RECORDS SUPPLIED below:

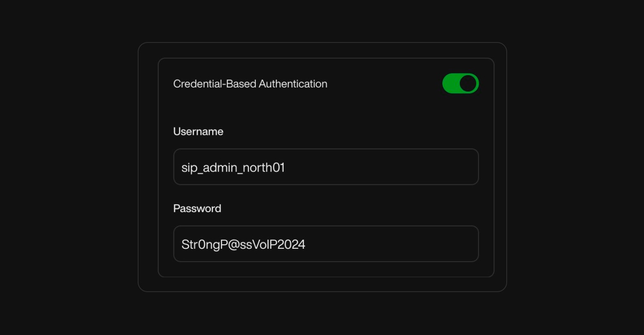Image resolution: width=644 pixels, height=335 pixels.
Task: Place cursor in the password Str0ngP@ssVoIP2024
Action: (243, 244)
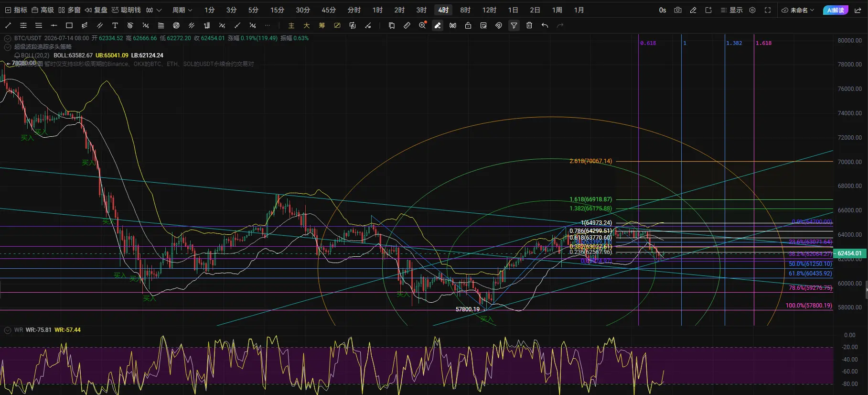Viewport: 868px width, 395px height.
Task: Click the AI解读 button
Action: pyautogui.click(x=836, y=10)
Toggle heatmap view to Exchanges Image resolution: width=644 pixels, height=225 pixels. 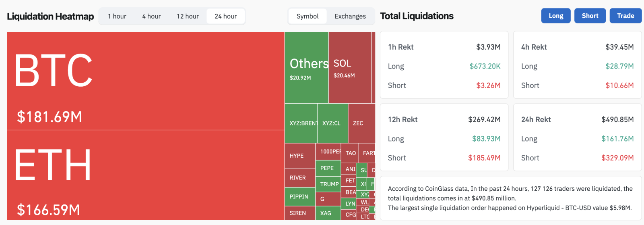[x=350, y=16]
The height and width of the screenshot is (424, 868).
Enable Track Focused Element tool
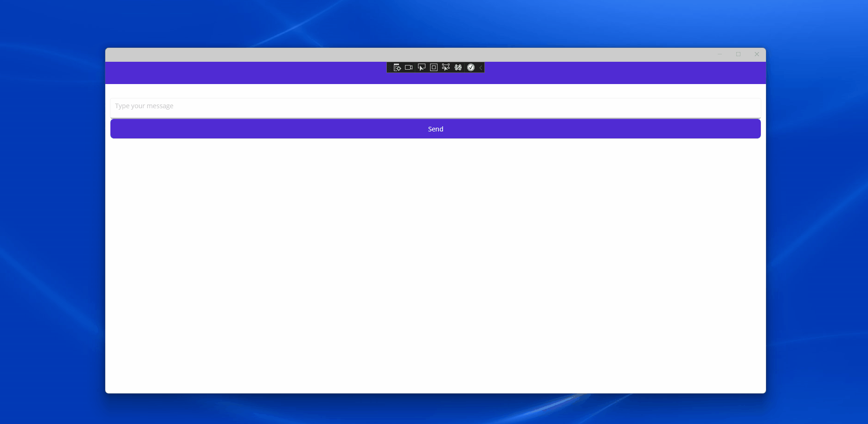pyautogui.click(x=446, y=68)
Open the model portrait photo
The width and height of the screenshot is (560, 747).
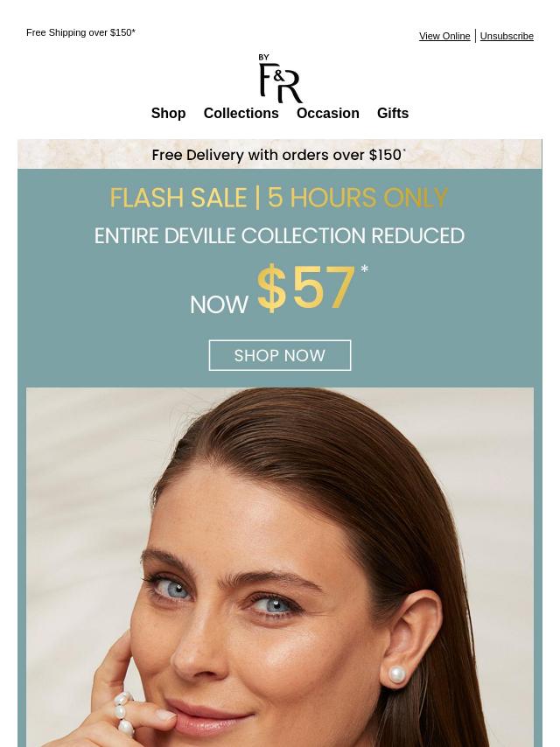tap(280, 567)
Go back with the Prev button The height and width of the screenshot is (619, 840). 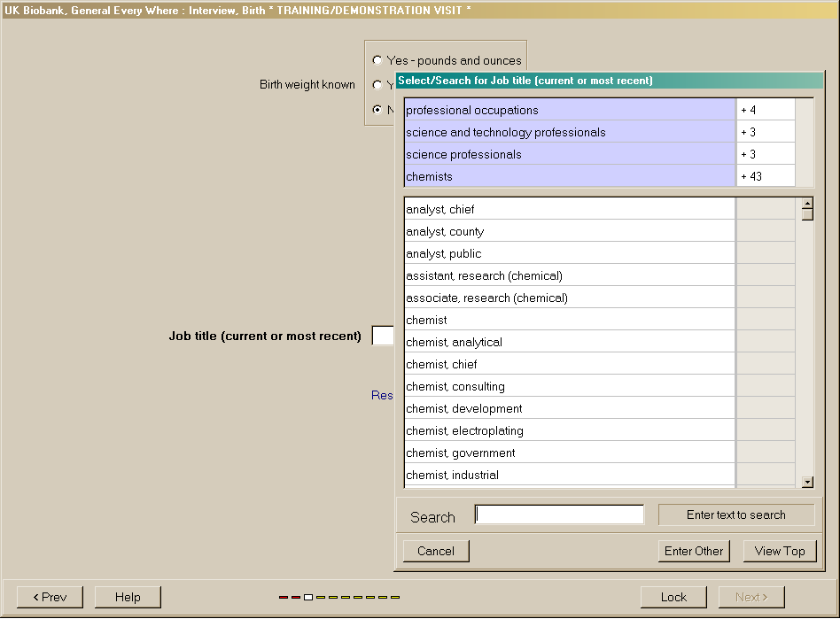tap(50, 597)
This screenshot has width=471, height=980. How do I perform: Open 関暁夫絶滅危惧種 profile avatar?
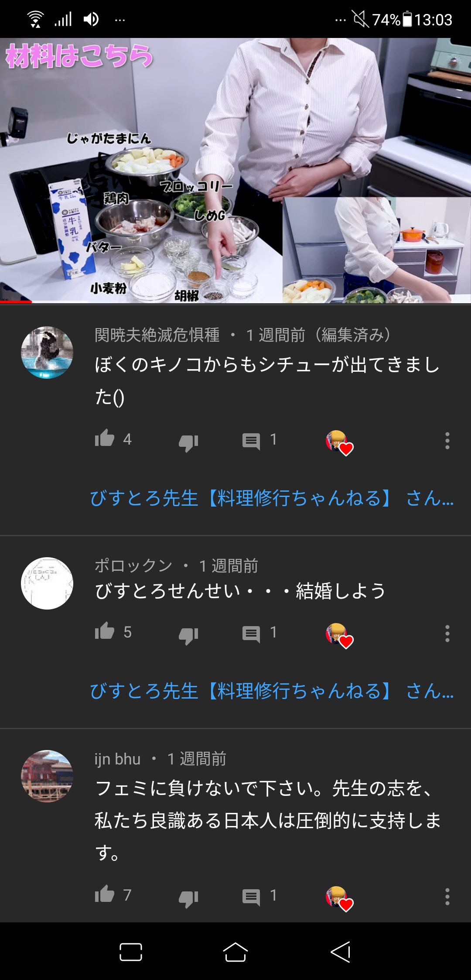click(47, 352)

End of RECORDS SUPPLIED.
RECORDS SUPPLIED below:

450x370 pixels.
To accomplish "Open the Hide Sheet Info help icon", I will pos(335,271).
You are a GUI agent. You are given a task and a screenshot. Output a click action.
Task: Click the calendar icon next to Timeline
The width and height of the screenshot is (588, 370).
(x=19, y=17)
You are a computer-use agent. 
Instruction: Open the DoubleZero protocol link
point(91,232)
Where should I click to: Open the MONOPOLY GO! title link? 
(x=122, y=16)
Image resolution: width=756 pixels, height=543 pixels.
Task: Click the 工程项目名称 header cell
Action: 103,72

End of RECORDS SUPPLIED.

EXERCISE DIRECTIONS:
Each line of the data that includes the word "icon" counts once; report the total and nothing more.

RESPONSE AREA:
2